The Pitch: Something’s a bit off about Maren (Taylor Russell) — when we first meet her, she looks like an ordinary teen just trying to finish high school and fit in with her new environment. But it’s not long before a get-to-know-you sleepover (and a torn-off ring finger) reveals her for who she is: an “eater,” someone with the insatiable need to consume human flesh.

Fed up with the constant moving and the pressure of looking after such a dangerous girl, her father (André Holland) abandons her one morning, leaving only her birth certificate and a cassette tape detailing his account of their early years together. The rest, as he narrates, is up to her.

Thus begins her odyssey to track down her long-missing mother and understand her nature, sending her across the Great Plains and the path of other eaters.
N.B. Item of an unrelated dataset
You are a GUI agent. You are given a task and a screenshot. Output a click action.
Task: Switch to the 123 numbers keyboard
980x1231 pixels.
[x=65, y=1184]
Some are elder statesmen (like Mark Rylance’s eccentric Sully) who keep to rules like “never eat an eater” and braid the hair of their victims to remember them.

But others, like the rakish, disheveled Lee (Timothée Chamalet), feel like junkies — driven to the smell of new flesh, unable to resist their urges. Soon enough, she enters into an idiosyncratic bond with Lee, the two learning to live and lunch together as they figure out whether there’s anything more to existence than their pursuit of the next meal.

Cannibal Me By Your Name: In many ways, Bones and All feels like the merging of Luca Guadagnino’s two major modes as a filmmaker: There’s the sumptuous, melancholic romance of Call Me By Your Name (a film that ironically co-stars an actor alleged of cannibalism) blended with the blood-soaked horror of his 2018 Suspiria remake. (David Kajganich, who adapts Camille DeAngelis’ novel, also wrote the script for that film.) But the two moods feel uniquely simpatico here, resulting in an oddly sweet — presumably a little coppery, too, due to all the blood — alchemy of love and murder.

Comparisons to Badlands and Bonnie and Clyde abound, and they’re not that far off, with their tale of lovers skirting human morality and forging their own sense of paradise with each other. It helps that the central couple is perversely appealing, Russell’s cool, glamorous detachment (similar to her stellar work in Waves) vibrating next to Chalamet’s off-balanced opportunist.

They’re both running away from horrible pasts, leaning on each other in times of need, discovering the world and themselves together one meal at a time. As they spend more time together, they serve as equalizing forces, like any good relationship: Lee gives Maren a sense of purpose, while Maren gives Lee the space to be vulnerable. It’s enough to make you want to see these two kids make it, even as you’re terrified of the next consequence that may lie around the corner.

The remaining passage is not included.